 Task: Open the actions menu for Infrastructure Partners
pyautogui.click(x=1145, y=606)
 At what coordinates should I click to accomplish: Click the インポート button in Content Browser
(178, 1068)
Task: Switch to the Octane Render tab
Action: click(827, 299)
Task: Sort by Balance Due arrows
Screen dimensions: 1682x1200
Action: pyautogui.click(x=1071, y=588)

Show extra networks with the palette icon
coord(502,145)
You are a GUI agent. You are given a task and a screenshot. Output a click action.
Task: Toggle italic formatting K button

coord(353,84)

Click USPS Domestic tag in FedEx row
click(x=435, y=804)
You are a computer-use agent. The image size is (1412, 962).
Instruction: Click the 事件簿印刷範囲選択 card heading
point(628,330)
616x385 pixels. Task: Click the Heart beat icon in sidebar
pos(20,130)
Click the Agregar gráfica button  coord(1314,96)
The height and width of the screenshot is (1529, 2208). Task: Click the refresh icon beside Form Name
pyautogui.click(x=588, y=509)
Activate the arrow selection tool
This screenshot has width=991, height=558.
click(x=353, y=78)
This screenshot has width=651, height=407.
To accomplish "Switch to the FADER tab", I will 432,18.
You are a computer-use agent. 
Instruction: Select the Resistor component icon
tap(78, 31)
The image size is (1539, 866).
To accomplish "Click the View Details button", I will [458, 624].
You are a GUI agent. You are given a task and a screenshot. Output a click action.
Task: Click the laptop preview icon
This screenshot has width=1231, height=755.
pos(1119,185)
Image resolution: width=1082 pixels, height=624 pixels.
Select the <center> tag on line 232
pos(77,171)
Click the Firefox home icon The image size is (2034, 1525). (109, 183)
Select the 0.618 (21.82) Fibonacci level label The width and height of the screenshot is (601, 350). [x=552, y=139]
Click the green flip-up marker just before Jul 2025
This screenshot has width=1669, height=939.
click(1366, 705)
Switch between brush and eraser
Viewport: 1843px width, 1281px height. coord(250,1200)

◆ YOUR OBJECTIVE ◆
Find "Task: Toggle italic formatting K button" in the entries above and copy that whole line exactly, then each line after it through the line that contains "This screenshot has width=651, height=407.".

◆ ANSWER SECTION ◆
Task: Toggle italic formatting K button

coord(353,84)

Click USPS Domestic tag in FedEx row
click(x=435, y=804)
You are a computer-use agent. The image size is (1412, 962).
Instruction: Click the 事件簿印刷範囲選択 card heading
point(628,330)
616x385 pixels. Task: Click the Heart beat icon in sidebar
pos(20,130)
Click the Agregar gráfica button  coord(1314,96)
The height and width of the screenshot is (1529, 2208). Task: Click the refresh icon beside Form Name
pyautogui.click(x=588, y=509)
Activate the arrow selection tool
This screenshot has width=991, height=558.
click(x=353, y=78)
This screenshot has width=651, height=407.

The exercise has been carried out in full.